**Requirement:** Update the listing from the line containing "What do you see at coordinates (278, 645)" down to the line containing "pyautogui.click(x=853, y=194)" by changing "Find the location of" to "Locate" and leaving everything else as it is. Give back only those lines.

**Provided data:**
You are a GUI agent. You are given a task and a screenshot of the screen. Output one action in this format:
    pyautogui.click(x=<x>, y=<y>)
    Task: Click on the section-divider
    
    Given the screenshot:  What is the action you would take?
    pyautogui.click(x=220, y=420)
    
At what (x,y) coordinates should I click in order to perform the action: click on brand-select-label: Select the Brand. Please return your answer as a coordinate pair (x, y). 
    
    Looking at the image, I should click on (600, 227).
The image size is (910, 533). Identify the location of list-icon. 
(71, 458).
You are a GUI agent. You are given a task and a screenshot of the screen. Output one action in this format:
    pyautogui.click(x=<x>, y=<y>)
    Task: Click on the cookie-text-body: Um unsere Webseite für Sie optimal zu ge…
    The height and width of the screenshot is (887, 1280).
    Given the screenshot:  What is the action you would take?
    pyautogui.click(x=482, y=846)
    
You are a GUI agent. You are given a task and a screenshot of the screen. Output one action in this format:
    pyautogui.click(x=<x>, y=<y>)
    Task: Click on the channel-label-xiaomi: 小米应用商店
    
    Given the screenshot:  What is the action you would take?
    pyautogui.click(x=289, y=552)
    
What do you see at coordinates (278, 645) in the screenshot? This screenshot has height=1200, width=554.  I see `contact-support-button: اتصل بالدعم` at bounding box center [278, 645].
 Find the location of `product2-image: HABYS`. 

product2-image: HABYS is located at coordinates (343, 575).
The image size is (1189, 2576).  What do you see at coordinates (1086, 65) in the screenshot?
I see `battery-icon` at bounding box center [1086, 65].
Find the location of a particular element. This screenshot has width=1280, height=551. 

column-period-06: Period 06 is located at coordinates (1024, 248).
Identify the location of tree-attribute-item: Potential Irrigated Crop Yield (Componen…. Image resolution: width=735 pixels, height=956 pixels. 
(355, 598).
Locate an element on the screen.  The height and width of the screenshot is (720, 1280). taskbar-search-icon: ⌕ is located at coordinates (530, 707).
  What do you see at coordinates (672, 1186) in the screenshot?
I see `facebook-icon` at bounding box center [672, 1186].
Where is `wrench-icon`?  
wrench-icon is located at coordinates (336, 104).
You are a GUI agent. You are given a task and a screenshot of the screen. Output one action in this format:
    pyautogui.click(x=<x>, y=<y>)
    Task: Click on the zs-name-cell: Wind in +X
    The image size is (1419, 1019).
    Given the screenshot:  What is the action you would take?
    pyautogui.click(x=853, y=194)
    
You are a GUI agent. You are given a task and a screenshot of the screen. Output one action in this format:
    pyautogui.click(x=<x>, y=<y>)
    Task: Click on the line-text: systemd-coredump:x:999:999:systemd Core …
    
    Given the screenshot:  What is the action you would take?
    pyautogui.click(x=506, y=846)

**Response to the exercise:**
What do you see at coordinates (278, 645) in the screenshot? This screenshot has height=1200, width=554.  I see `contact-support-button: اتصل بالدعم` at bounding box center [278, 645].
 Locate `product2-image: HABYS`. 

product2-image: HABYS is located at coordinates (343, 575).
The image size is (1189, 2576).  What do you see at coordinates (1086, 65) in the screenshot?
I see `battery-icon` at bounding box center [1086, 65].
Locate a particular element. This screenshot has width=1280, height=551. 

column-period-06: Period 06 is located at coordinates (1024, 248).
Identify the location of tree-attribute-item: Potential Irrigated Crop Yield (Componen…. Image resolution: width=735 pixels, height=956 pixels. 
(355, 598).
Locate an element on the screen.  The height and width of the screenshot is (720, 1280). taskbar-search-icon: ⌕ is located at coordinates (530, 707).
  What do you see at coordinates (672, 1186) in the screenshot?
I see `facebook-icon` at bounding box center [672, 1186].
Where is `wrench-icon`?  
wrench-icon is located at coordinates (336, 104).
You are a GUI agent. You are given a task and a screenshot of the screen. Output one action in this format:
    pyautogui.click(x=<x>, y=<y>)
    Task: Click on the zs-name-cell: Wind in +X
    The image size is (1419, 1019).
    Given the screenshot:  What is the action you would take?
    pyautogui.click(x=853, y=194)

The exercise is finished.